How To Structural Fiction: A Workable Plot

I don’t know how many writers or would-be-writers I have here, but I’m going to pass on a very simple lesson that I learned from the late, great Algis Budrys at Writers Of The Future. Because while hardly any new writers need “an idea” as earlier discussed, many need to know what to do with that idea. So here is a plot structure that intrinsically works:
At least one protagonist.
At least one problem (and this is important) solvable by the protagonist!

Step 1: The protagonist encounters the problem. This is generally your hook. If this is a long-standing problem (like, say, the protagonist has a terminally-ill child and has had for years) then the problem must become immediate.

Step 2: The protagonist attempts to solve the problem using a reasonable amount of intelligence and the resources available.

Step 3: The protagonist fails. Ideally, the protagonist fails in a way that costs him something, or makes the situation worse, or reveals something to her about the nature of the problem.

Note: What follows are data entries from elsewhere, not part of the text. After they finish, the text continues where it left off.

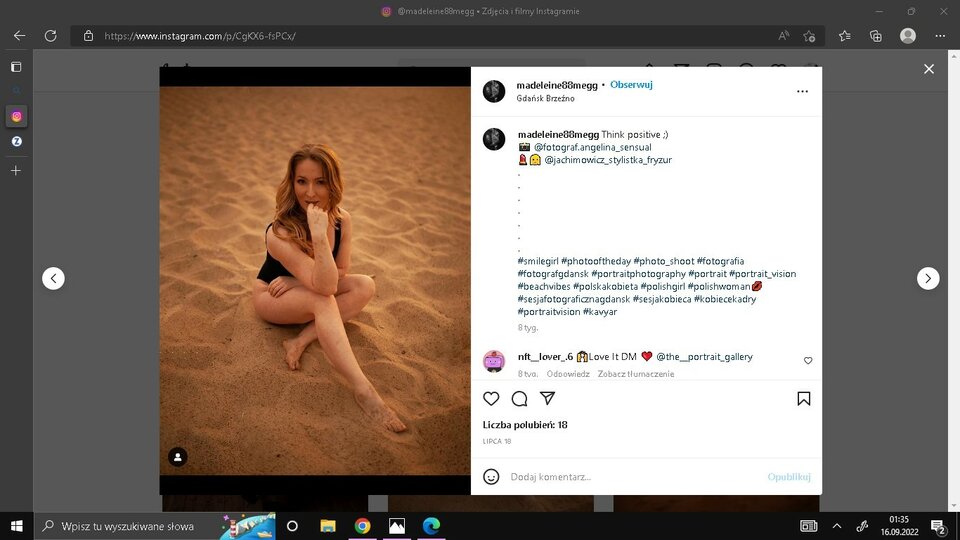
Task: Share post via paper plane icon
Action: [547, 399]
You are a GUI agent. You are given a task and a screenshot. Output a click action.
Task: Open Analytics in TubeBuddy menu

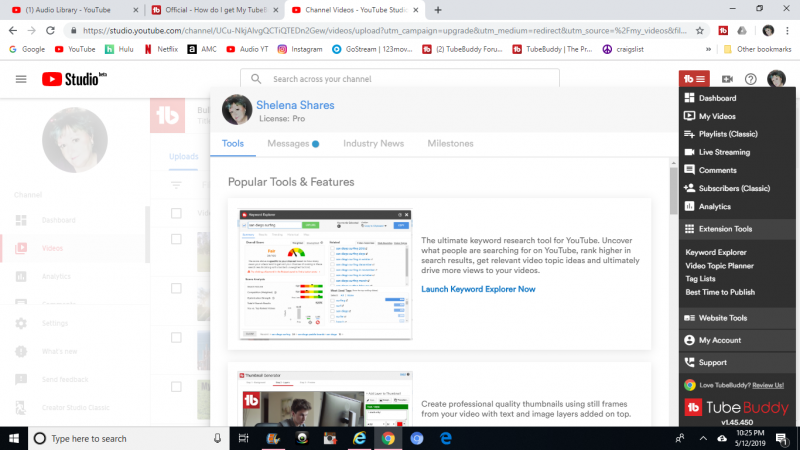714,206
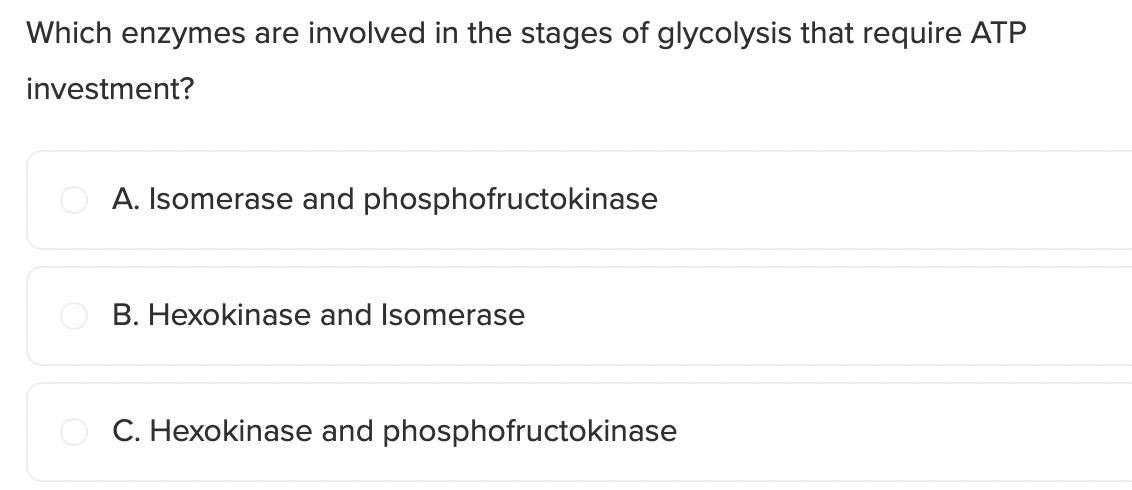Choose the radio circle beside option C
The width and height of the screenshot is (1132, 490).
pos(74,432)
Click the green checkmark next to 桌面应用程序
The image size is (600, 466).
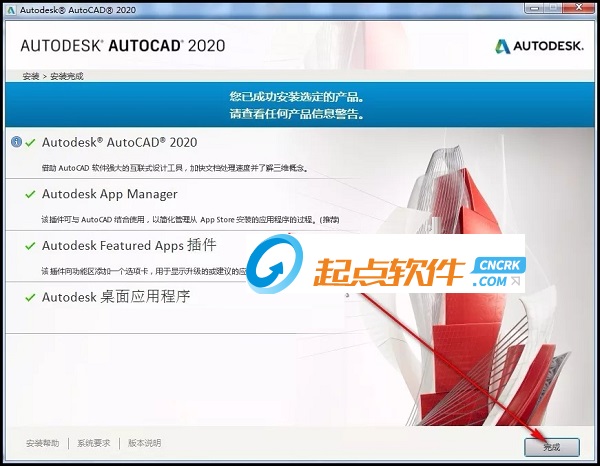[30, 297]
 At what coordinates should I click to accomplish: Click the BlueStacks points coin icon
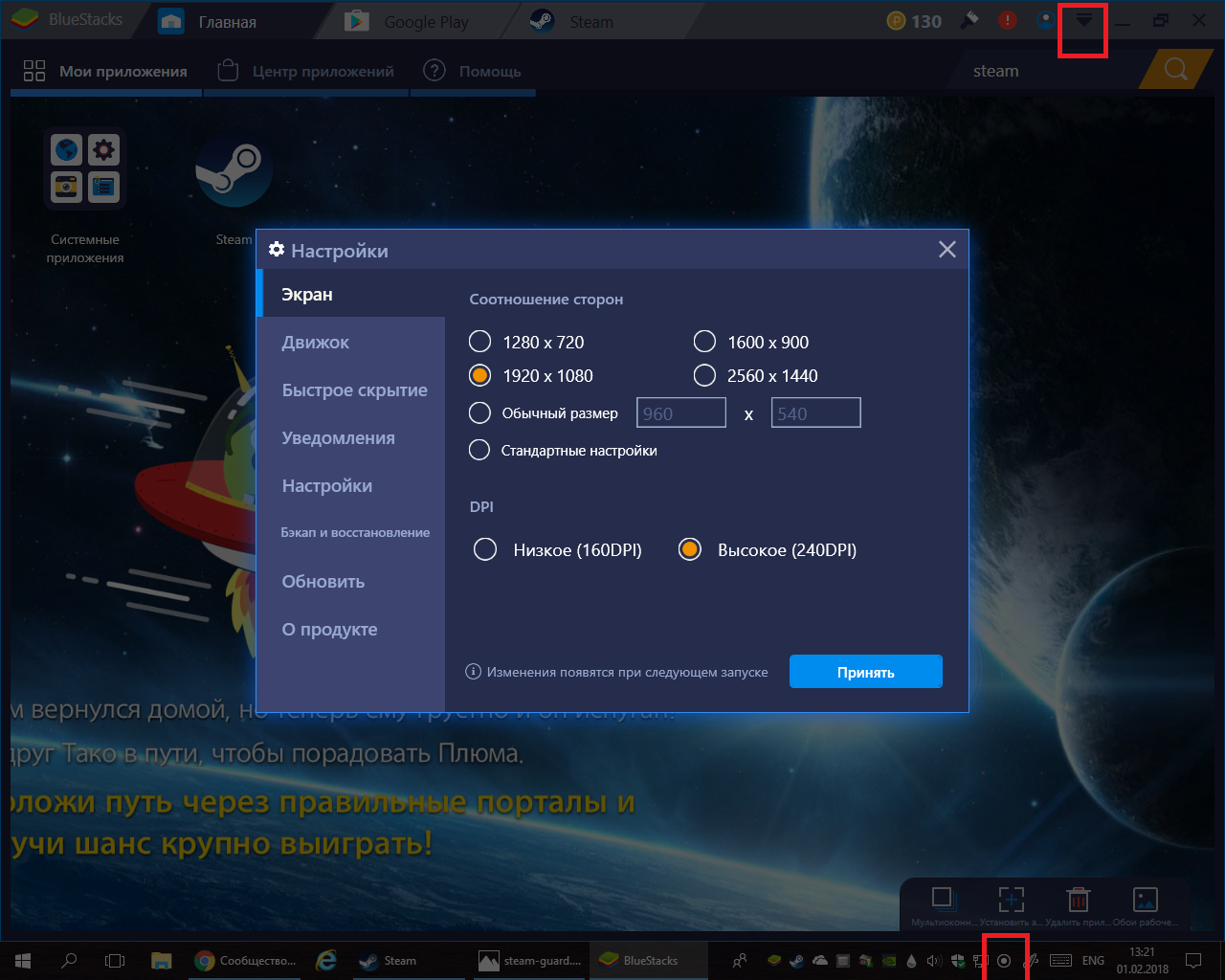(x=897, y=21)
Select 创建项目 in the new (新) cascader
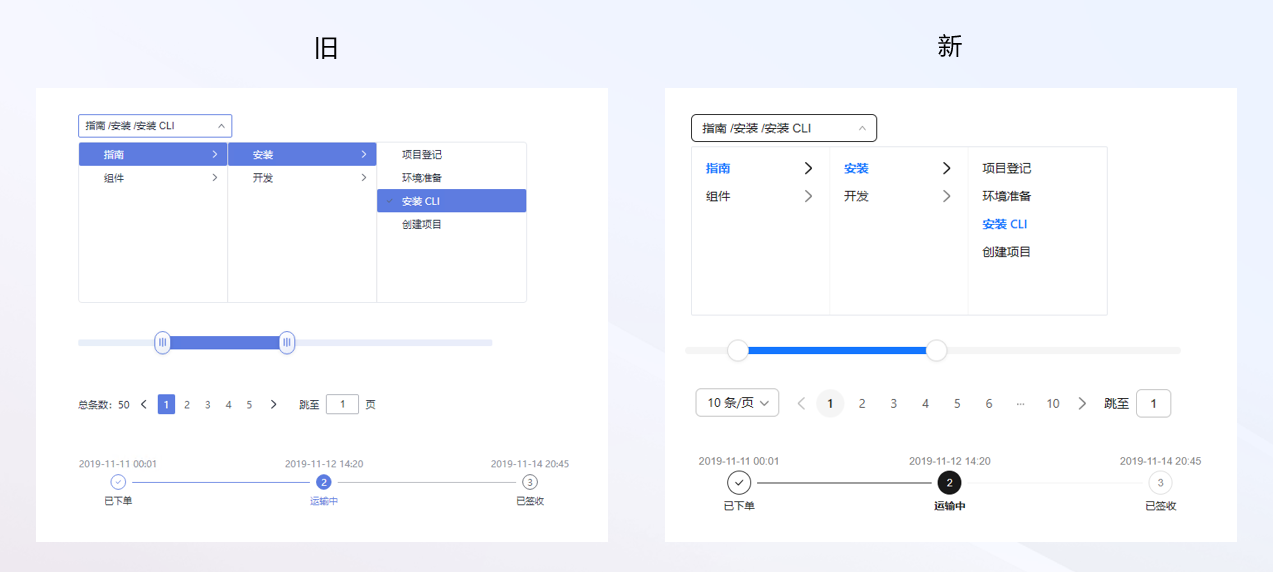1273x572 pixels. click(x=1006, y=252)
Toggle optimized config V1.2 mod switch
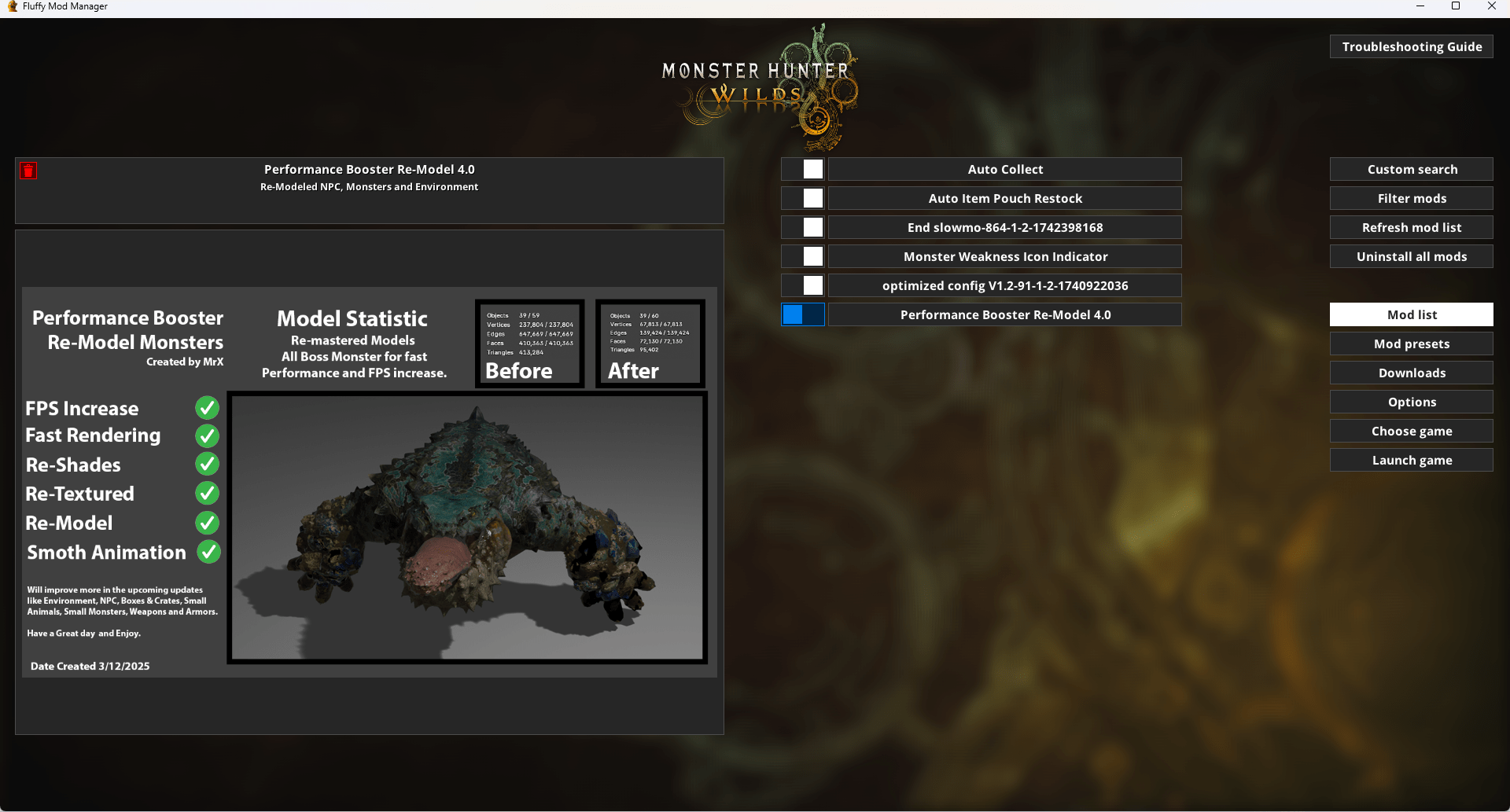 pos(803,286)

Step 4: The protagonist attempts to solve the problem using what he has learned the first time to bring more resources to bear.

Step 5: She fails again, more severely or learning more.

Step 6: The crisis is now imminent. The character is out of some resource (this may include time) necessary to solve the problem. She throws everything valuable to her at solving the problem, knowing there will be no other chances.

Step 7: The character triumphs against great odds. Or, if the story is a tragedy, she may fail. Note that the character losing his life does not necessarily count as failure.

This formula gets you a functional story.

At this point, some objections may occur to you, such as:

That’s not the only way to write a story!

You are right. I never said it was.

Fiction is more than a formula!

Of course it is. And people are more than skeletons. Nevertheless, people work very BADLY without skeletons, or with incomplete or damaged skeletons.

Wouldn’t that make all stories the same?

Again, only in the sense that having practically the same skeleton as most other people means that YOU are qualitatively “the same” as all other people. In other words, not at all.

In any case, that concludes the brief lesson. For many of you, it won’t be necessary, but it was valuable to me when I read it, and in that spirit, I pass it on.